READING TEXT
An Ongoing Exploration into the Many Worlds of Early 20th-Century Escapist Literature

An Ongoing Exploration into the Many Worlds of Early 20th-Century Escapist Literature -- Crime and Adventure, Fantasy and Science-Fiction, Horror and Weird

Sunday, November 3, 2013

"The Sea Raiders" - H.G. Wells (WEEKLY SUN LITERARY SUPPLEMENT, December 6, 1896)

H.G. Wells has widely been considered the "Father of Science-Fiction," having invented the alien invasion genre with The War of the Worlds; the time-travel adventure with The Time Machine; and created iconic mad scientists with The Invisible Man and The Island of Dr. Moreau.  Wells was also a socialist and utopian idealist whose fiction existed largely to explore, often in a very veiled way, the social problems he saw in Victorian England -- for example, The War of the Worlds was a reaction to British imperialism at the time, with an invading race treating the English precisely as the English treated those they encountered throughout the globe.  Wells also wrote, in addition to the above-mentioned novels, a wide variety of short stories that often continued themes and ideas found in his novels, sprinkled throughout with ideas that have become absolutely prophetic; the 1903 story "The Land-Ironclads" predicts tank warfare while the 1914 novel The World Set Free features an atomic bomb that may have inspired physicist Leo Szilard.  Today we're looking at a short story, rarely anthologized (I think the only place I've seen it besides The Big Book of Adventure Stories is in a massive old hardcover volume collecting Wells' short fiction in the public library I visited frequently as a kid) but definitely worth a read.  You can check it out here.

SOURCE DATA
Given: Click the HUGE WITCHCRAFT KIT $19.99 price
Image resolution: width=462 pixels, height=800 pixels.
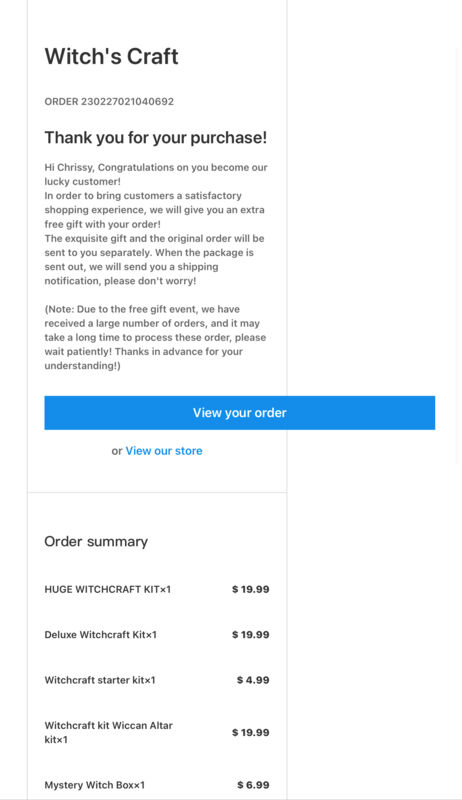Looking at the screenshot, I should [x=250, y=589].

TO DO
In the blog post on H.G. Wells's "The Sea Raiders," which 1903 Wells story predicts tank warfare?

RESULT FOR THIS TASK
"The Land-Ironclads"